[Start]

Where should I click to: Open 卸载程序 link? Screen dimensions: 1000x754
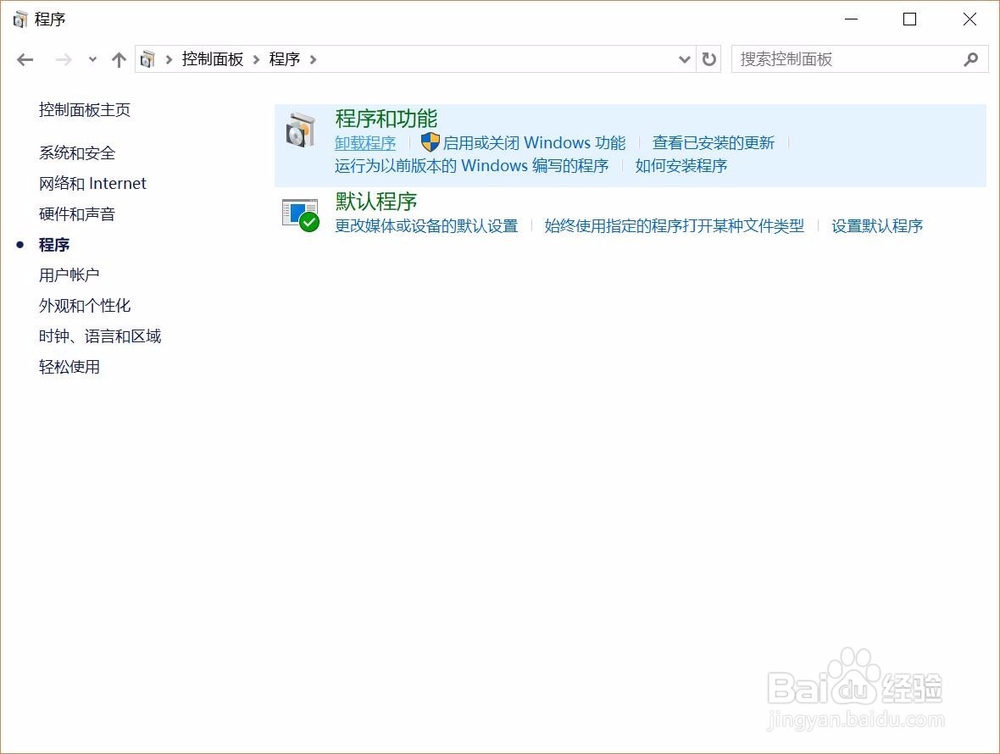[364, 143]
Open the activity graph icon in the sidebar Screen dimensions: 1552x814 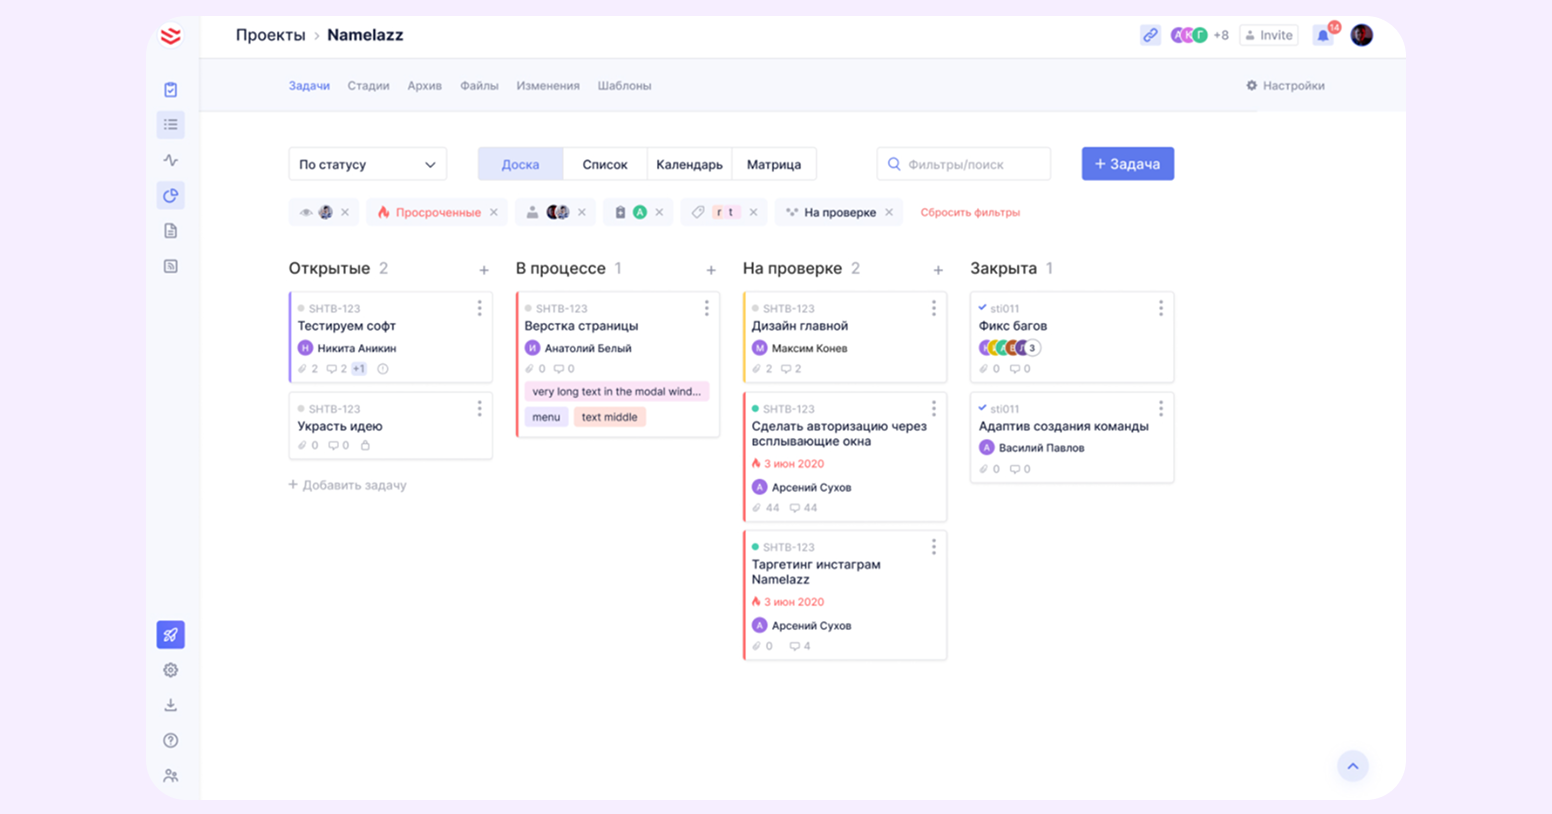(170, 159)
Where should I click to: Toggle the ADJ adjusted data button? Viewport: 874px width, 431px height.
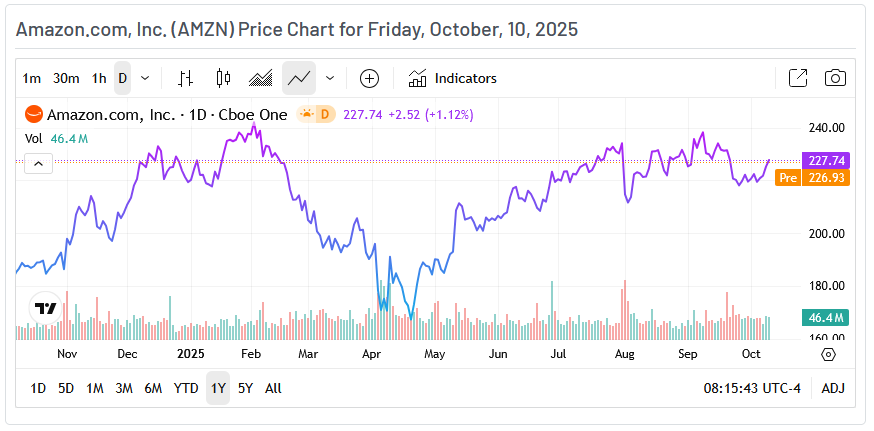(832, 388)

[End]

What is needed
Repeat the stretch from the line containing "Where should I click to: Toggle" through the end of the material, requests included, with each answer coordinate multiplied by 2.05 and rounded to a whole number (halves round up). Leave the requests' numbers unchanged, and omit the pictures.

Expected output
Where should I click to: Toggle the ADJ adjusted data button? Viewport: 874px width, 431px height.
(1706, 795)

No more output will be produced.